「五十肩なら、痛くても動かしたほうがいいみたいですよ。あまり動かさないでいると、関節が癒着して、動かなくなるんですって。無理してもぐるぐる回す運動をした方がいいって、テレビで見ました」

「そうかぁ。俺、今テニスに命かけてるから、肩が動かなくなるのは困るよ。じゃあ、動かしてみるよ、ありがとう」

「でも待ってくださいよ、五十肩とは限らないですよね。病院に行った方がいいんじゃないですか」

「いや、絶対五十肩だよ。

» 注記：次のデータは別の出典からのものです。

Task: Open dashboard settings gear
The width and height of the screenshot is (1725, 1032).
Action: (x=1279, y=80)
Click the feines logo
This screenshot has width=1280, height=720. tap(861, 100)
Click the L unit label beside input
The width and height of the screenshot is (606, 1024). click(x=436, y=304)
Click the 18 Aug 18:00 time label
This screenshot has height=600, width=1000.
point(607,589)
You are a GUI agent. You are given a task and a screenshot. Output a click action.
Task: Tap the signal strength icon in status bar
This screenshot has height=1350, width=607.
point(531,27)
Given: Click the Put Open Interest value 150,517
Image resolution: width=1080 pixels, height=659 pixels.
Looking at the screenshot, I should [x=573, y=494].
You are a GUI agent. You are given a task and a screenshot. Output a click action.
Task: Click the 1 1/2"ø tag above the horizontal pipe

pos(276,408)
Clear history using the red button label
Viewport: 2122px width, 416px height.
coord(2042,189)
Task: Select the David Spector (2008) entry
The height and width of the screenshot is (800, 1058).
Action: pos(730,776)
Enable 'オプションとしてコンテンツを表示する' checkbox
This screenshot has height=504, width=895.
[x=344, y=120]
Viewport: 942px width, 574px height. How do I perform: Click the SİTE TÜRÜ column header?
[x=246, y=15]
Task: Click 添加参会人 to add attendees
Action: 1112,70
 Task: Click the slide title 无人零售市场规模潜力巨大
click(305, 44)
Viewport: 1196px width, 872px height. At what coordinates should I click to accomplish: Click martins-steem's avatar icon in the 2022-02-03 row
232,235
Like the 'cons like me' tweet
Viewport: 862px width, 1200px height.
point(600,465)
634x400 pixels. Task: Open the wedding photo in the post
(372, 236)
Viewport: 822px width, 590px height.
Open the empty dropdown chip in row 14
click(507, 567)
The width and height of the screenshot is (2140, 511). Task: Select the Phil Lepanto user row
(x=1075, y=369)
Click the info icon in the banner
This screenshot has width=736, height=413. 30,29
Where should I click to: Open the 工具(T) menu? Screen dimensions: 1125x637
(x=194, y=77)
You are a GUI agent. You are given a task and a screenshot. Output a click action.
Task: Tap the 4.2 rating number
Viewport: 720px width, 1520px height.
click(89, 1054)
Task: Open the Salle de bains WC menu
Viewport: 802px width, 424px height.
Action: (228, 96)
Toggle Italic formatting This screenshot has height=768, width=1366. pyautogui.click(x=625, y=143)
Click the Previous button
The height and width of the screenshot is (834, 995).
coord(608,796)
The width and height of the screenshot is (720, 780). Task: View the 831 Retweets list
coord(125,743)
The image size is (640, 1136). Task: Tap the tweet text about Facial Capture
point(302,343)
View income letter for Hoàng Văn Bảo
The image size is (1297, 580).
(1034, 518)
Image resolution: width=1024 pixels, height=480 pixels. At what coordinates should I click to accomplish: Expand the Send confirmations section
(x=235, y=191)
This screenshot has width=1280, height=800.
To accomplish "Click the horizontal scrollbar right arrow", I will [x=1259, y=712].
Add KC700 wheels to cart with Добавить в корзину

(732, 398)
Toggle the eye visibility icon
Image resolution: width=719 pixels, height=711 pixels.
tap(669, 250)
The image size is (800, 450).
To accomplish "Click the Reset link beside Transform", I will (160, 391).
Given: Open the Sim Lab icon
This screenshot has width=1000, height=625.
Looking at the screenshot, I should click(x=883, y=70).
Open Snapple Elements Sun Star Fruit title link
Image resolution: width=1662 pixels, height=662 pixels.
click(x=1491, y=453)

特に変な動きをしたわけじゃないから、ケガをしたとも思えないし、骨の病気とかでもないから。まずは軽く動かしながら様子を見てみるよ」

 ワンマン社長らしく宣言した。じつはヤスオさん、病院が大嫌いだったのだ。

 それから1週間、痛みを根性で耐え、懸命に動かしたが、症状はまったく改善しなかった。深夜の痛みは、そうした日々の果てに起きたものだった。

病名はインピンジメント症候群
3カ月のリハビリを命じられた

「五十肩ではないですね。これはインピンジメント症候群ですよ」

 問診、腕を上げる動作の確認、MRI検査などをした後、整形外科医が言った。受診したのは、テニス仲間に紹介されたスポーツ障害を得意とする病院だった。

「インピンジメントとは衝突という意味です。腕を上げる動作やねじる動作をした際に、肩甲骨と上腕骨の骨同士が衝突することで筋肉が損傷し、痛みが起きるようになります。

 腕を上げてみてください。途中で引っかかったようになって痛むけど、我慢して上まであげると痛くなくなるでしょ。腕を下ろすときも同じです。これがインピンジメント症候群の特徴です。痛くても動かせる。腕がぜんぜん上がらなくなる五十肩との大きな違いです。

 患者さんは、野球やテニスなど、投球するような動作があるスポーツをしている方が多いです。あとは加齢ですね。加齢による発症の場合は、なかなか治りにくいです。無理はいけません」

「ということは、無理やり動かすのは間違っていたということでしょうか」

 ヤスオさんは肩をさすりながら質問した。